Pour ces jeunes, le système éducatif n’est souvent pas adapté. L’alternance est un mode de formation alternatif, il ne s’agit pas d’une pré-embauche, mais d’un véritable passeport vers l’emploi qui permet aux jeunes d’obtenir une qualification reconnue et valorisable, en leur apprenant à interagir dans un univers collectif, en développant leurs savoir-être et savoir-faire. Il est essentiel de détecter en amont les jeunes qui risquent de décrocher pour leur proposer une formation en alternance afin de leur donner qualification, métier et diplôme.

Les jeunes sont insuffisamment informés sur les métiers

Les contenus des programmes des lycées et des collèges français, ainsi que les enseignements, n’offrent qu’un faible aperçu de ce qu’est le monde du travail. L’orientation scolaire, notamment dans les quartiers (2), est une véritable catastrophe. Déconnectée de la réalité des professions, elle ignore les prévisions, même approximatives, des besoins de main-d’œuvre fondés sur les scénarios de croissance et de renouvellement de la population active.

La formation en alternance fait le lien entre école et monde du travail. Elle doit être envisagée comme une passerelle vers le monde professionnel, une voie d’excellence tournée vers l’acquisition de compétences opérationnelles.

L’alternance forme tout le monde…

Les Français assimilent trop souvent l’apprentissage à des métiers manuels, difficiles et réservés aux garçons, alors que l’alternance permet de former à tous les métiers. Au cours des dernières années, la percée de l’apprentissage dans l’enseignement supérieur, notamment dans les grandes écoles, a permis de changer un peu son image.

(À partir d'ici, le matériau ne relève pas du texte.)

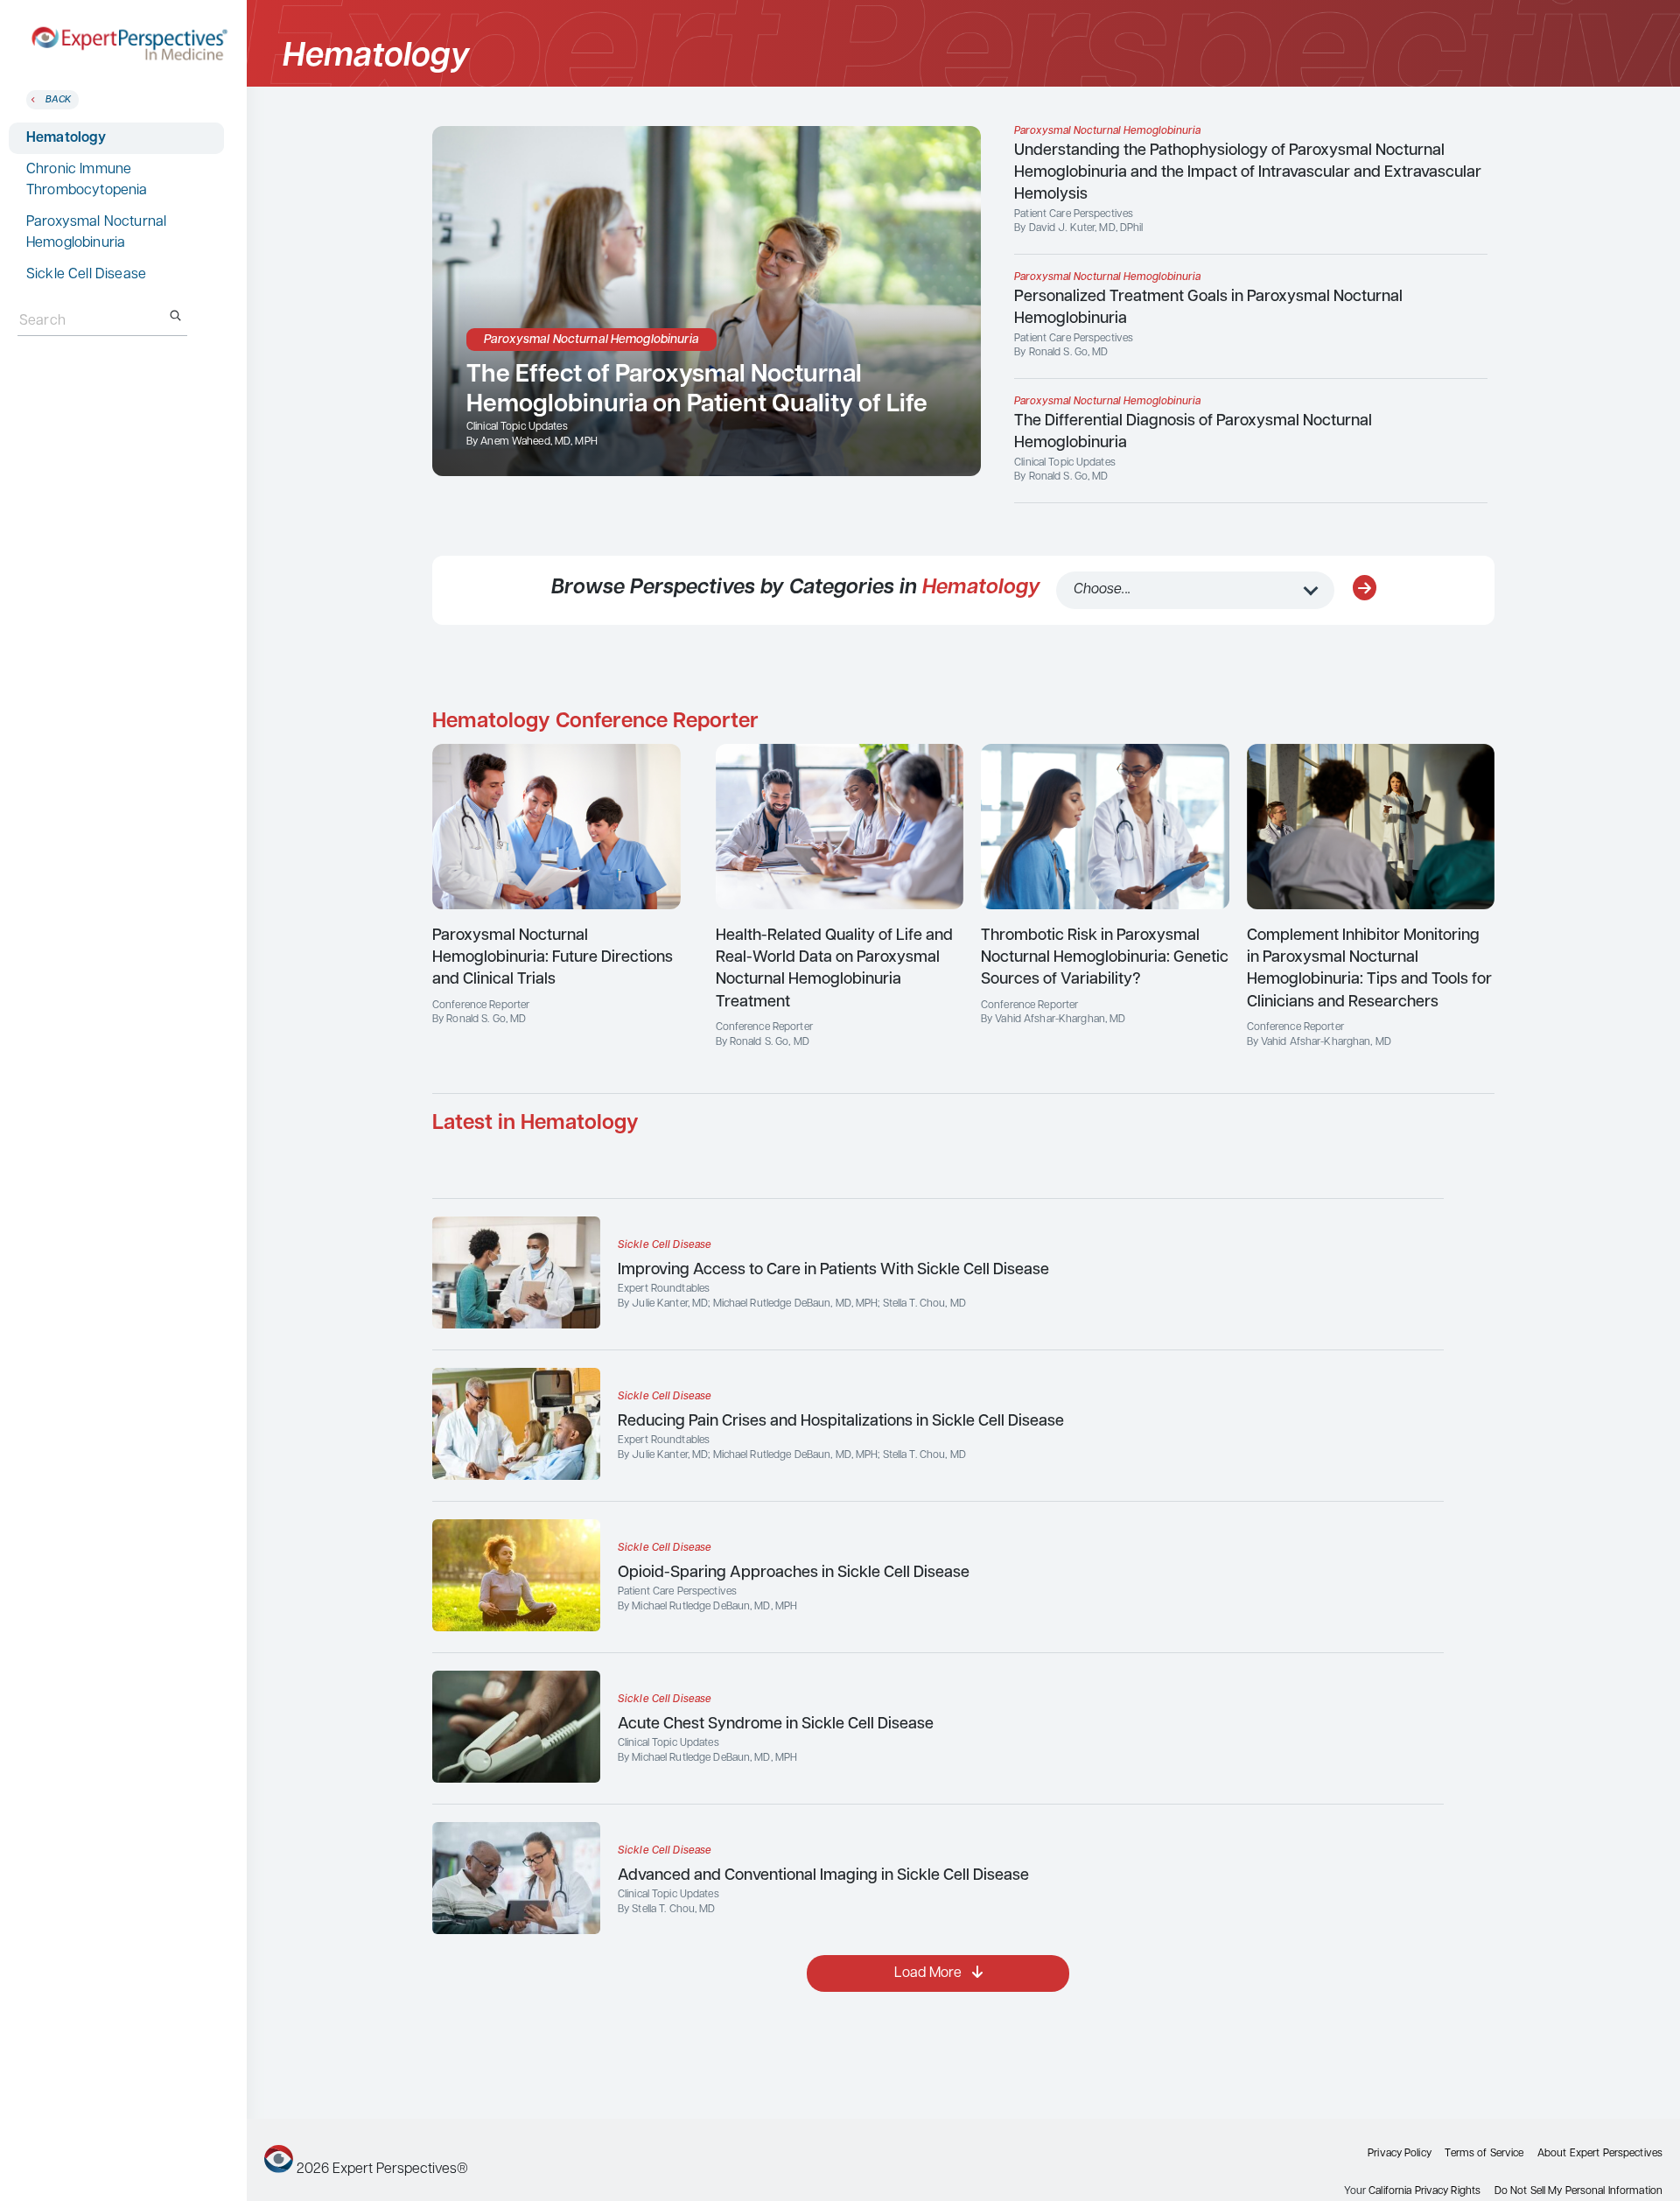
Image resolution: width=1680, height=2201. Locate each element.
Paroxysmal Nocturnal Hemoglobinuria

Il est important de mieux informer et d’orienter les jeunes pour les sensibiliser aux avantages de l’alternance.

Le système éducatif doit jouer un rôle majeur dans ce sens en les sensibilisant à la vie professionnelle et aux métiers, dès la classe de troisième. Les familles et les acteurs du système éducatif doivent également être sensibilisés à cette autre forme d’enseignement qu’est l’apprentissage et aux exemples de réussite. Il faut rappeler que l’alternance a toujours existé dans les voies d’excellence, à commencer par la médecine.

La responsabilité des entreprises mise en avant

Pour les entreprises, l’alternance permet de qualifier des professionnels, de diversifier les recrutements, de favoriser l’entraide chez les collaborateurs et d’actualiser en continu les connaissances. Les entreprises ont une vraie responsabilité dans le développement de l’alternance. La fonction du tuteur doit être valorisée et pensée en fonction des besoins des entreprises. Le secteur public doit également s’ouvrir à l’alternance et former des jeunes.

Puisant levier pour l’emploi des jeunes et véritable outil d’intégration, l’alternance permet de préparer les jeunes à des métiers d’avenir, de développer les territoires, de rapprocher les mondes de l’éducation et de l’entreprise.

(1) L’alternance est un terme général et l’apprentissage un mode de formation de l’alternance. Il existe deux types de contrats en alternance : le contrat d’apprentissage, destiné aux jeunes de 16 à 25 ans dans le cadre de la formation initiale, permet d’alterner périodes théoriques en CFA (centre de formation des apprentis) et en entreprise ; le contrat de professionnalisation, ouvert aux jeunes de 16 à 25 ans et aux demandeurs d’emploi de plus de 26 ans, a pour but l’insertion professionnelle de l’individu (les cours ne représentent en conséquence que 20 % de la durée du CDD).

(2) Cf. le rapport “Banlieue de la République” publié par l’Institut Montaigne en octobre 2010. Dans cette étude menée à Clichy-Montfermeil (93), la figure la plus détestée par nombre de jeunes est celle du conseiller d’orientation à la fin du collège, loin devant les policiers. Il cristallise sur sa personne l’inadéquation entre formation et insertion sociale.